Wednesday, 24 October 2012

Metadata for a WR Data Catalogue - part 1


This will be a brainstorming event about metadata for research data with a particular focus on core fields for a data catalogue. we'll need to identify existing metadata sources and how local systems may feed each other. However, leaving architecture aside, it may be beneficial to discuss core metadata fields for all data types and approaches to metadata for specific data sets?






The possible benefits of a shared WR Data Catalogue have been briefly described in a previous post White Rose Research Data Catalogue [1]. Each institution will eventually develop a Research Data Management Infrastucture, which may involve some form of Research Data management System (RDMS). A key component of a  RDMS  must be a Data catalogue or Metadata store, which holds details of what objects are being managed by the system. The structure of the RDMS components, the metadata store configuration and the metadata standards adhered to will of course have a great bearing on interoperability and thus the possibility of establishing a shared catalogue. Although an institutional RDMS may need to have some long term data storage capacity, for 'orphaned datasets' and other material not suitable for submitting to data centres, a possible WR Data Catalogue would not need such a storage function. 

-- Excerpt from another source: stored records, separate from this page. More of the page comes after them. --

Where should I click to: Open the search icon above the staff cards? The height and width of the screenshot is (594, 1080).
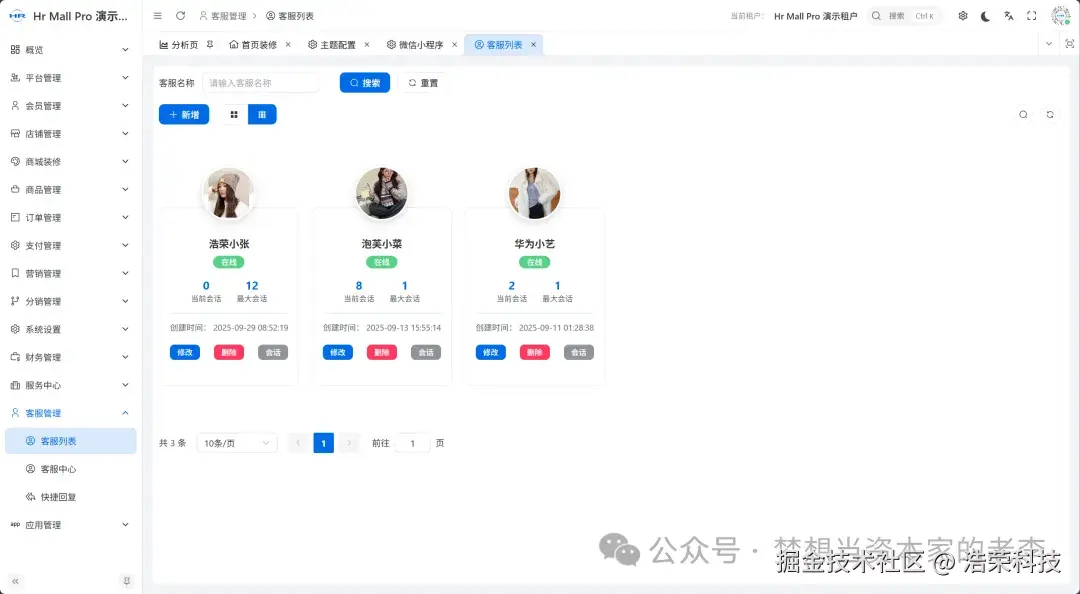[1023, 114]
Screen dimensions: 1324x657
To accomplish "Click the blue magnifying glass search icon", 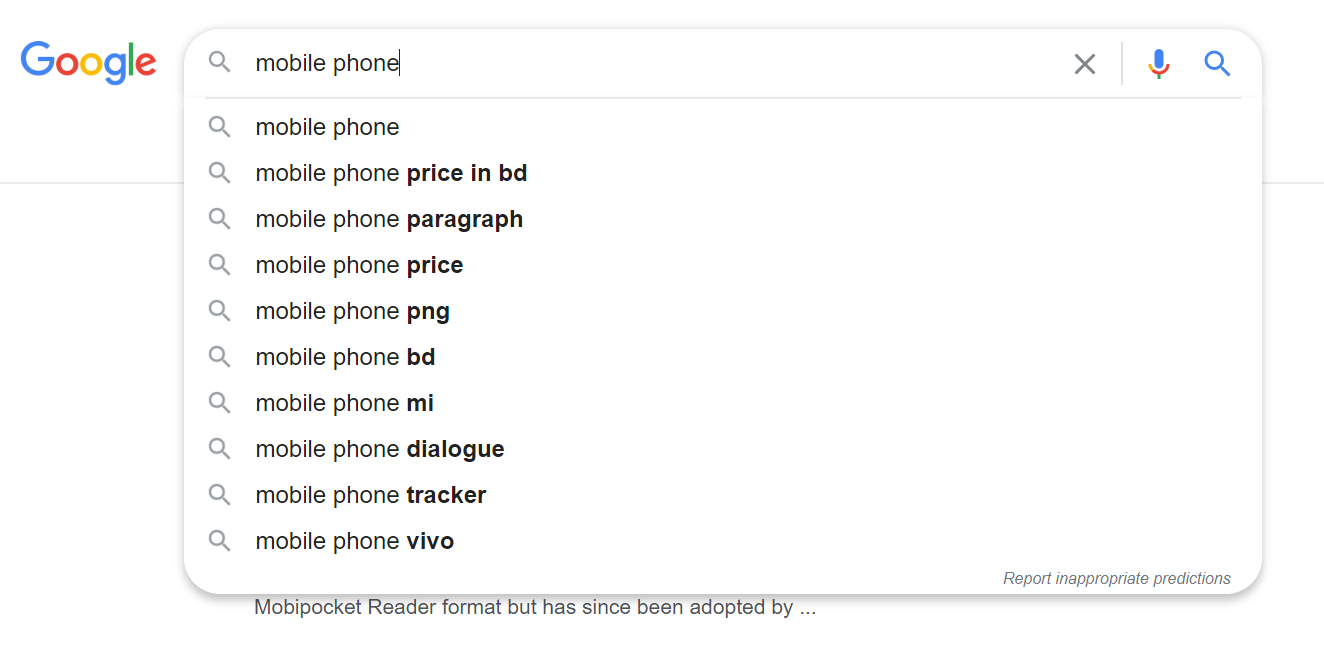I will [x=1217, y=63].
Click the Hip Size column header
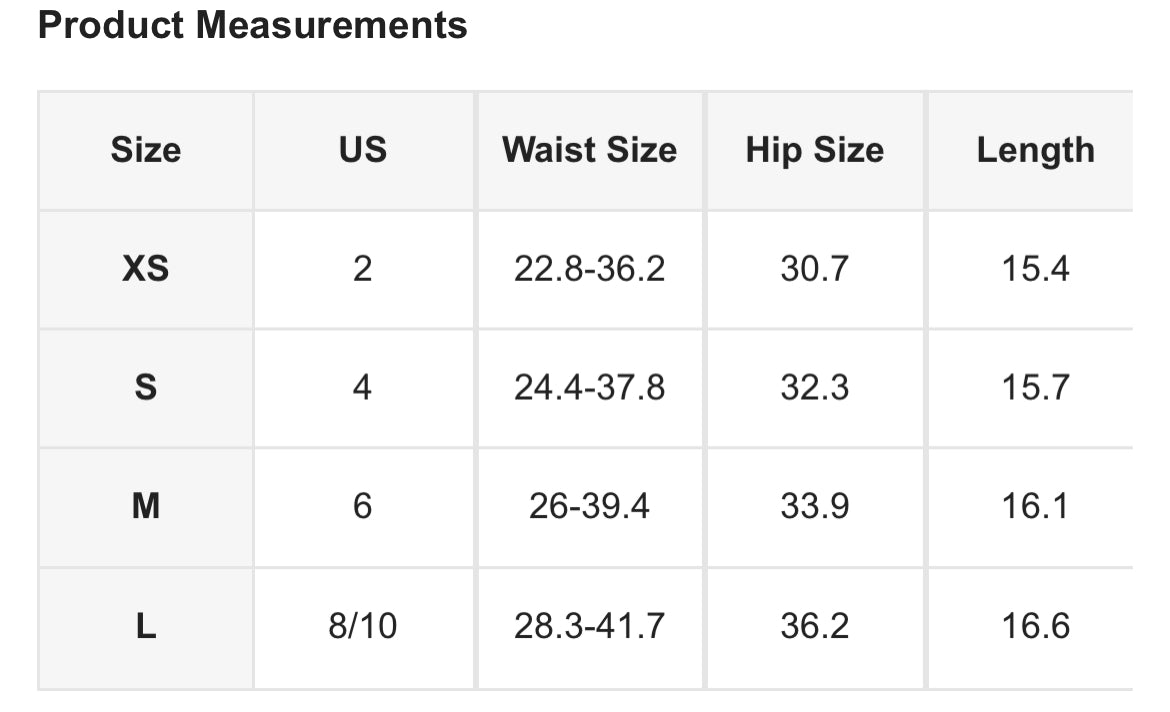The image size is (1170, 712). point(815,150)
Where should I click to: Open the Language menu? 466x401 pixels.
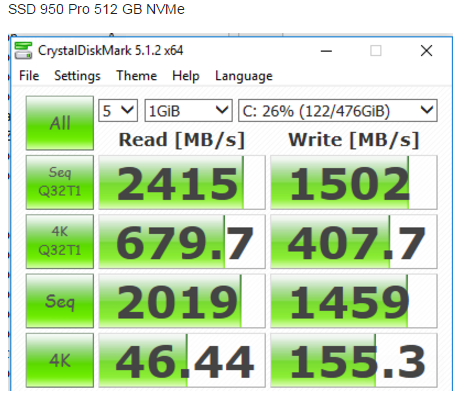[x=244, y=76]
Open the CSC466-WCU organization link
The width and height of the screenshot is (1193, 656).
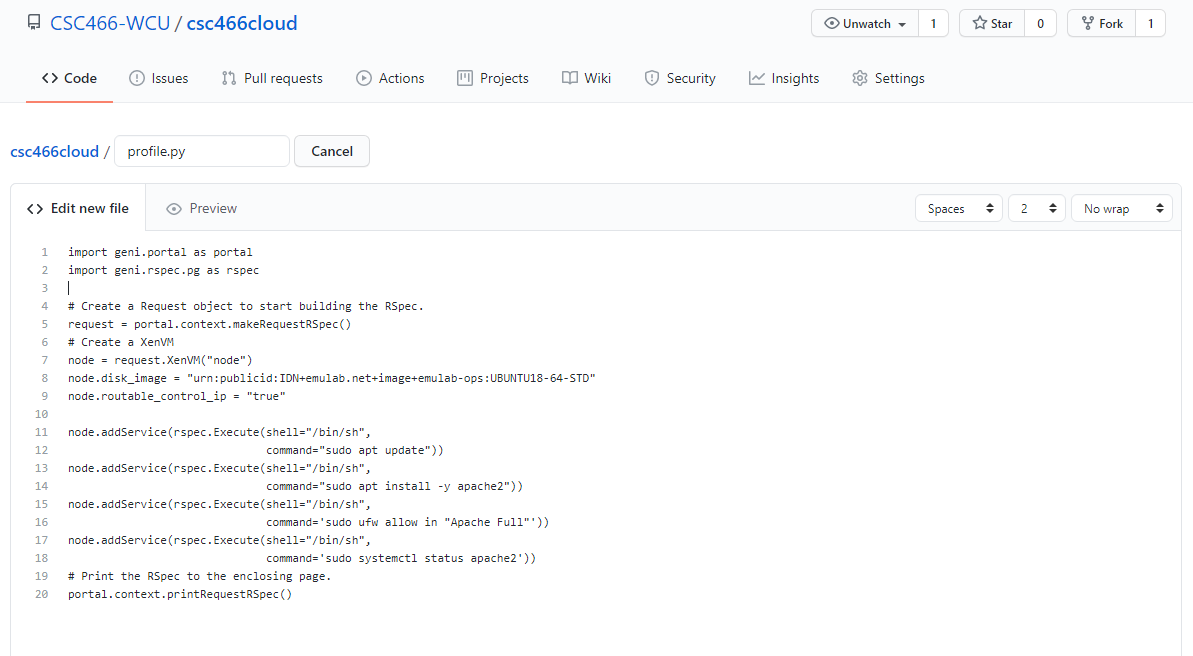click(110, 23)
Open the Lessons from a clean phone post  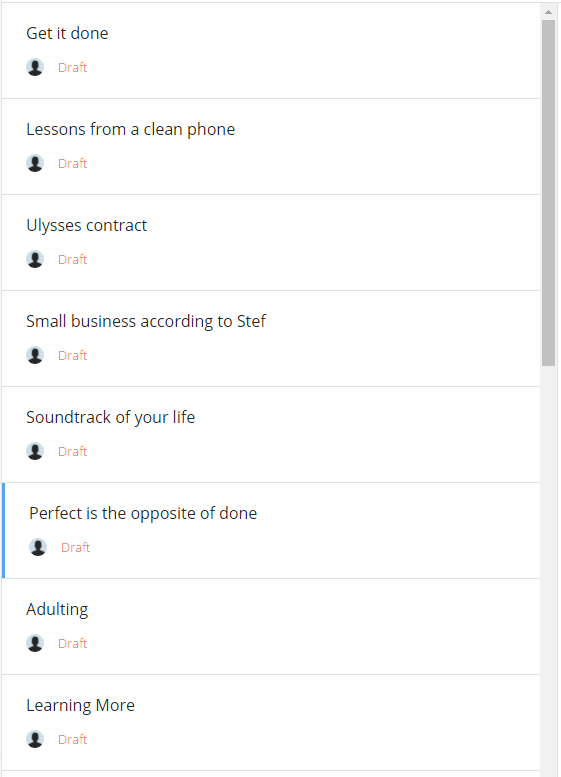coord(271,147)
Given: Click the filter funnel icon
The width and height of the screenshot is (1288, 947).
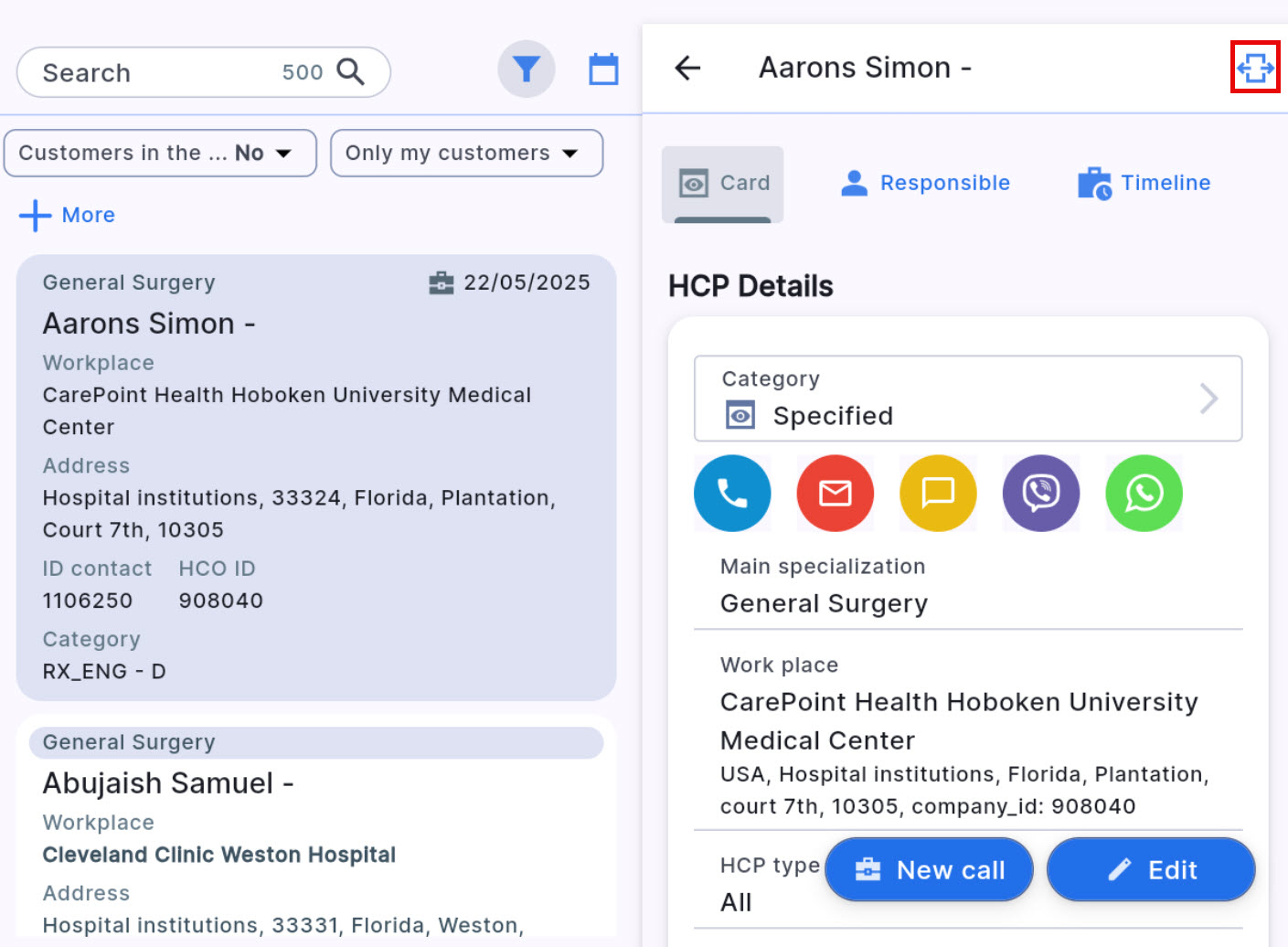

Local RDM infrastructure and projects
The development of RDMS is already underway at Leeds. RoaDMap [2] includes WP5: Software systems and metadata. This involves assessment and deployment of RDMS options including Dataflow [3] / Databank [4]; agreement of descriptive and contextual metadata requirements for case studies (Phased development of metadata standards to be used and core metadata for all case studies)develop case study metadata templates. 
The SWORD-ARM [5] project at York, is developing a semi-automatic ingest system for the ADS; metadata required for describing datasets are outlined in 'Guidelines for Cataloguing Datasets with the ADS' [6].
WRRO and WREO are powered by ePrints3 and are shared databases - the individual institutions do not have their own Institutional Repository. WRRO is (or will be) integrated into the local Symplectics Publications databases at Leeds and Sheffield . A number of institutions use the ePrints platform for an Institutional Data Repository (see below). Although in-house developers are often required to modify ePrints for the data storage function of a data repository, less modification will be required if only the catalogue function of ePrints is required. 
Much metadata may be imported from the institutions' Research Information Management System (RIMS). If the three institutions' RIMS conform to the CERIF model  [7] they will be more easily integrated into a RDMI. York is using PURE which conforms; Leeds and Sheffield use Symplectics (which now conforms to CERIF) but only for publication management although it can be extended as a full RIMS.
Finally, a research data management project, Tools for RDM Development [8], has recently been initiated at the University of York, to improve RDM. There is the possibility of implementing Databank and integrating it with PURE and York Digital Library.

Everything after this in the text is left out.